Problem to solve → Exactly the lines from the one containing "Enable the add complementary option" through the end of the records must be reproduced; leave out all pictures.

[Dataset records]

####

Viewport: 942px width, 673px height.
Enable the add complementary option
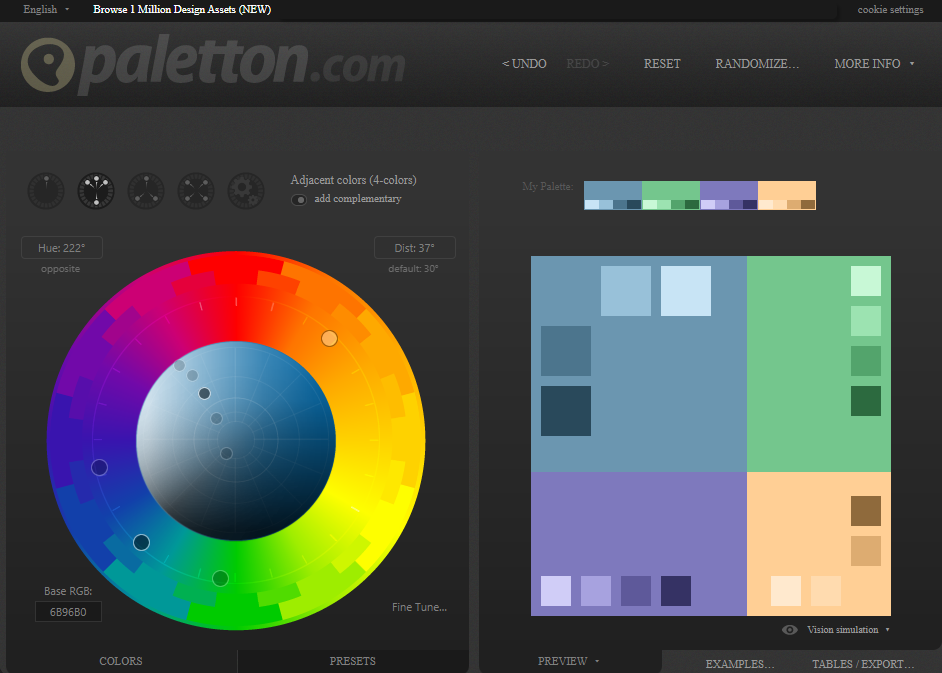299,200
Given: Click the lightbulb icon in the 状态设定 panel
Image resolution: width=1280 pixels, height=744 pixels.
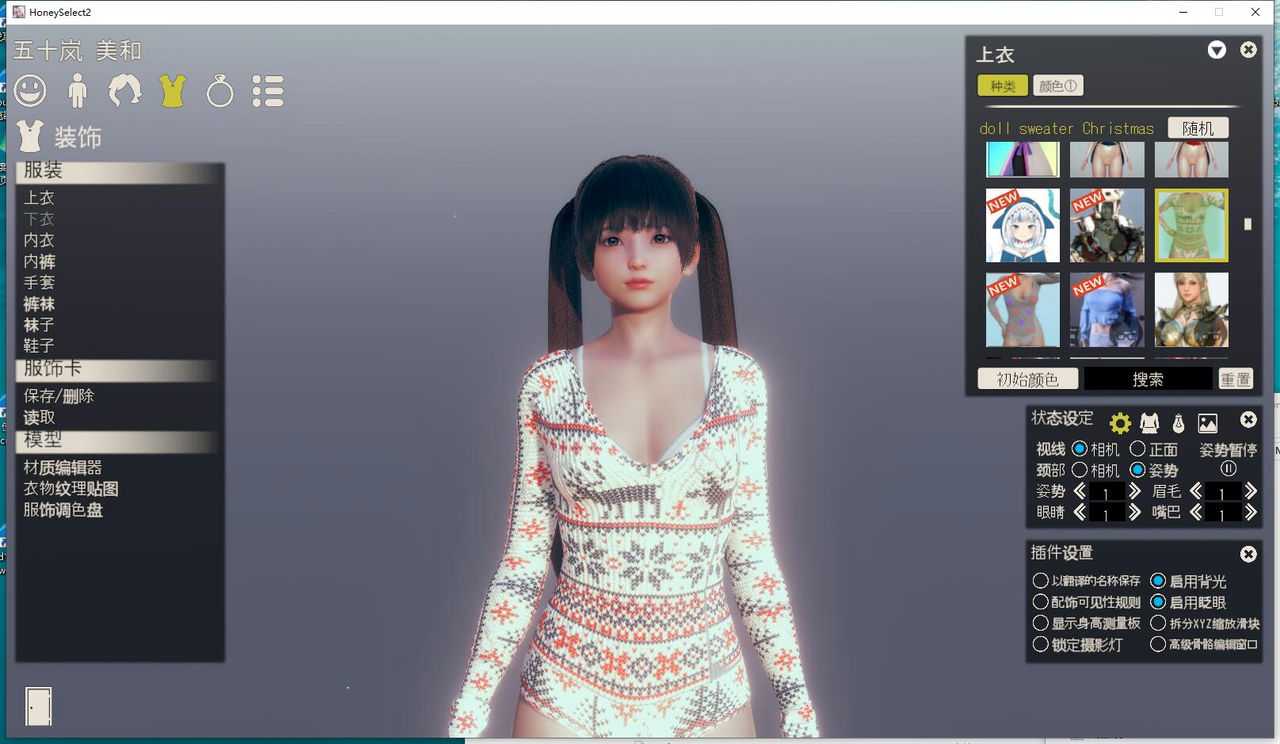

####

Answer box →
Enable the add complementary option
299,200
Given: Click the lightbulb icon in the 状态设定 panel
Image resolution: width=1280 pixels, height=744 pixels.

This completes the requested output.